This is in response to the comments to my previous entry.
I'm no Nielsen expert :) but I've always heard that the ratings system has about a +/-2 percent accuracy, which is pretty accurate. Statistical sampling isn't a new technique and it wouldn't continue to be used unless it was pretty reliable and I think most of us will admit that.
I fault the economy. Or no-neck beer drinkers. Or women who really do watch soap operas. Or George Bush. Or someone like that.
The bottom line is that a "growing" body of viewers isn't always enough to convince advertisers to keep committing money to a show's production until it pulls enough viewers to make it a cost-effective proposition for them. Paying for a television show is expensive and science fiction shows tend to have hefty FX budgets that increase their costs even more.
Similarly, if a show pulls a reasonable number of viewers, but they're not the "right" demographic, advertisers aren't going to keep paying money to keep a show on the air.
I don't know any polite way to say this, so I'll just say it.
Advertisers and production companies care a hell of a lot less about hearing from twenty thousand passionate thirty year-old women than they would about hearing from 5,000 rabid eighteen year-old boys.
They want the boys watching. They want young viewers whose purchasing habits aren’t set and who can be convinced that this car will make them sexy or that soda pop will make them cool or these jeans really are babe-magnets, okay?
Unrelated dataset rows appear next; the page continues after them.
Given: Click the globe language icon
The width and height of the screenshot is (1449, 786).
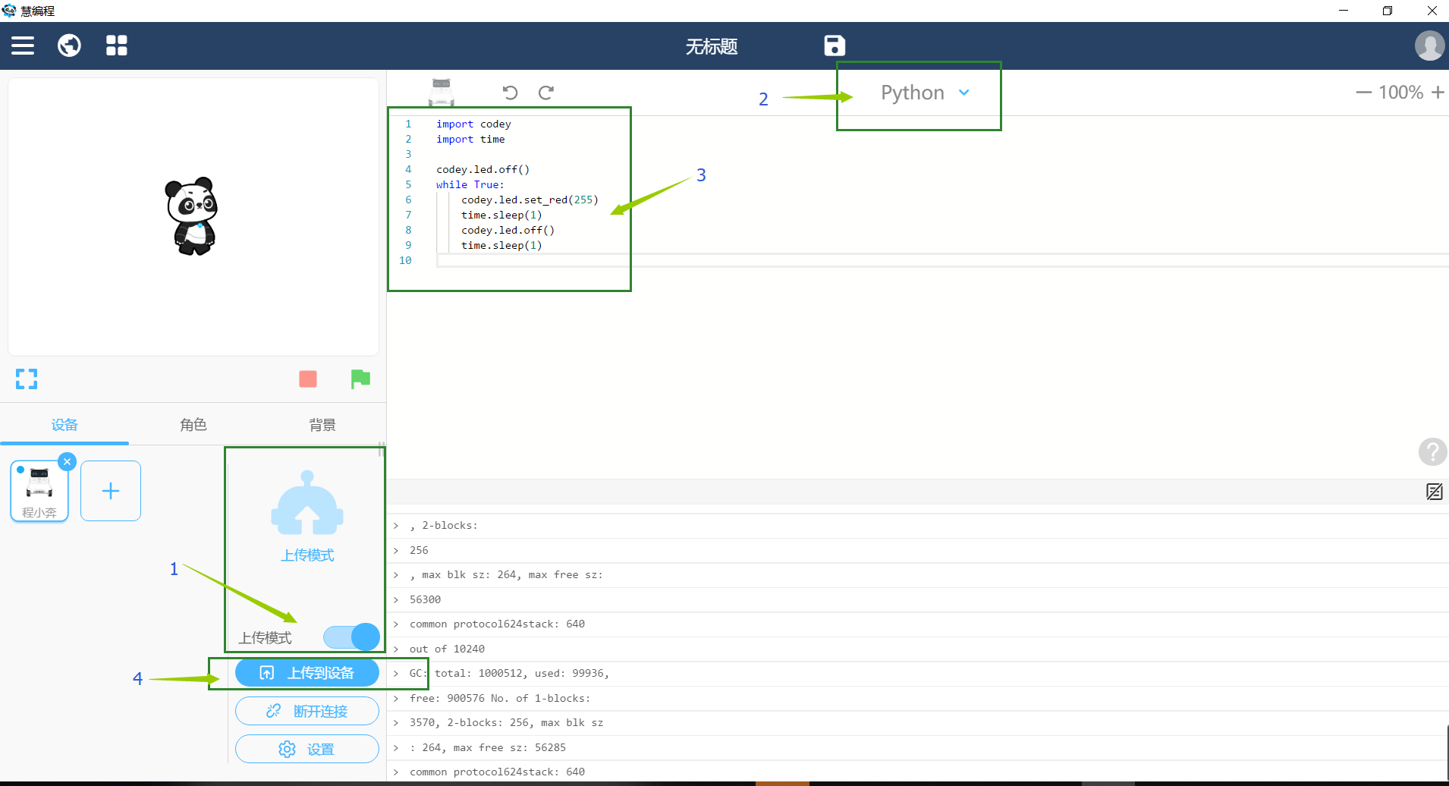Looking at the screenshot, I should click(x=69, y=46).
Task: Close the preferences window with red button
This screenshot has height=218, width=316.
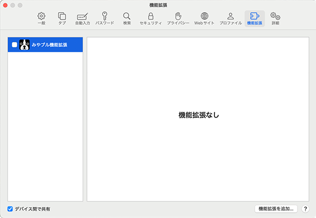Action: click(5, 5)
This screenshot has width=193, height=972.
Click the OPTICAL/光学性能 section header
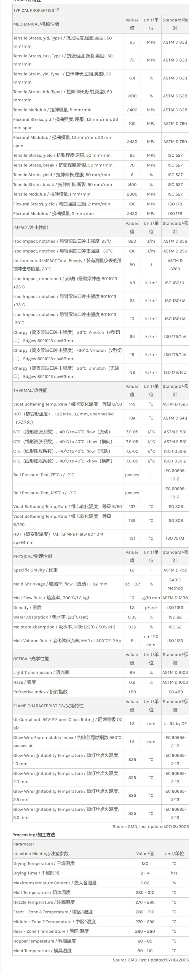(x=31, y=658)
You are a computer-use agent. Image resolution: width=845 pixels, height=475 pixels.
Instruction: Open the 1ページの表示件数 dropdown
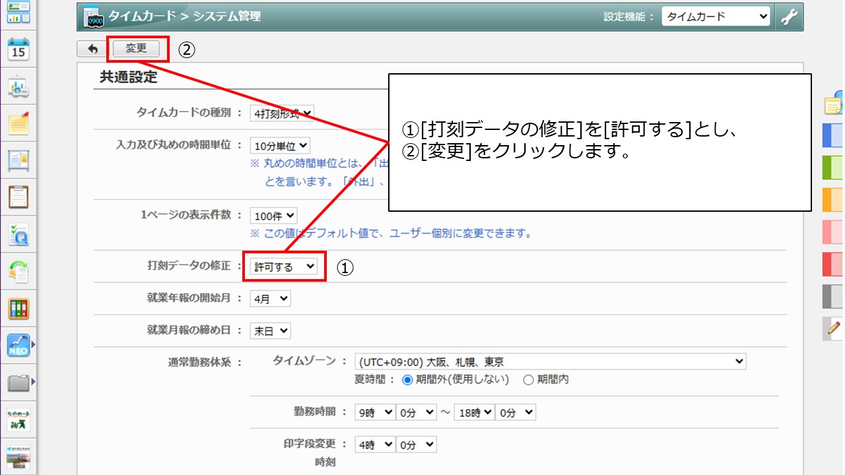[x=273, y=216]
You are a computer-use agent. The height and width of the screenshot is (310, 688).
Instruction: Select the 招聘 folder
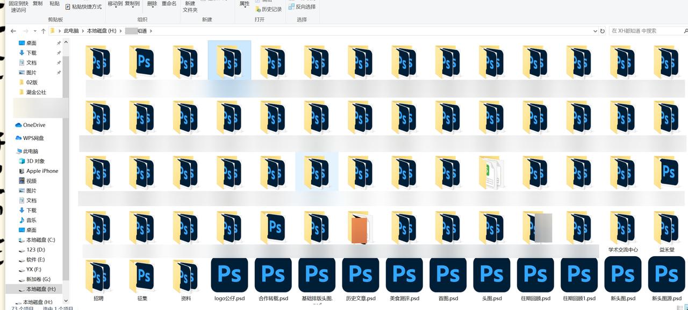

Advertisers aren't nuts. They know that the average 40 year-old makes more money than the average twenty year-old, but they also know that the 40 year-old already has brand preferences and is, statistically, very unlikely to change brands because of a catchy new advertising campaign.
I'm even less impressed about the effects of write-in campaigns from a "rabid" audience that is, in the end, a core group of dedicated fans and ten thousand volunteers who jump in to save any show someone loves, regardless of whether they watch, or intend to watch, the show themselves.
Every single time one of these campaigns succeeds in bringing a show back, even for one season, and the viewing audience either remains constant or (as often happens) drops, that makes the next campaign much less likely to succeed.
When these campaigns were rare, they had real impact. Now that every single show that manages to air two or three episodes before being cancelled gets a similar write-in campaign, the effect of each campaign is just that much more diluted.
I know "Firefly." I watched it in the beginning although I didn't watch it for long. But I've never even heard of the show called "Prey" that's quoted in the CNN article as having a "Save Our Show" campaign on a par with Firefly's.
Is Prey equally worthy of saving? Does it have the quality and potential attributed to Firefly?
I'm just asking, okay? Because the "rabid fans" organizing these campaigns don't seem to know the difference between true quality and "hey! I like it!" most of the time.
I could go on with a long list of shows I have heard fans crying over but whose cancellation didn't surprise me in the slightest, but there's no need in pissing off the entire world at once, is there?
The fact that "fan favorite" shows get cancelled doesn't automatically make everyone in the business of television some kind of evil troll.
The bottom line is that TV networks and execs and advertisers put their money where the numbers are. If the Nielsen's weren't accurate, TV networks and execs wouldn't use them because they get paid for success. Advertisers, similarly, would not be paying huge sums of money to fund various shows if they weren't damned sure that those shows were, in fact, pulling something very close to the number of viewers the Nielsen numbers claimed for them.
The fact that the large viewing audiences are tuning in to those half-witted "Survivor" and "Marry a Millionaire" shows is just that. A fact.
If you want someone to blame for the death, or the dearth, of what you consider intelligent entertainment, blame the tens of millions of Americans who don't want to think while they're watching television and who prefer the back-stabbing politics and jiggle factor of "Survivor" or the vapid Cinderella-story of some aspiring actress pretending to fall in love with a rich man while making sure to keep her best profile turned toward the camera.
Don't blame the people who produce the shows. Like yourselves, they have a job to do.
And don't forget that just because "everyone you know" thinks a show is great is not proof that it's great. Fandom is made up of a self-selected group of people (as are you and your friends) and we are not a valid group for statistical sampling.
In closing, let me add that one thing and only one might work. Write to the sponsors of the shows you like and swear you'll buy their stuff if they keep paying for the show. Then buy the stuff. If enough people do this, they'll keep the show on the air.
Of course, "enough" is a relative term. If 10,000 rabid fans start buying Bounty Paper Towels, that's hardly going to be a blip on the radar, is it?
Isn't it a shame that there aren't, in fact ten million people watching the show who would be willing to switch to Bounty to keep it on the air?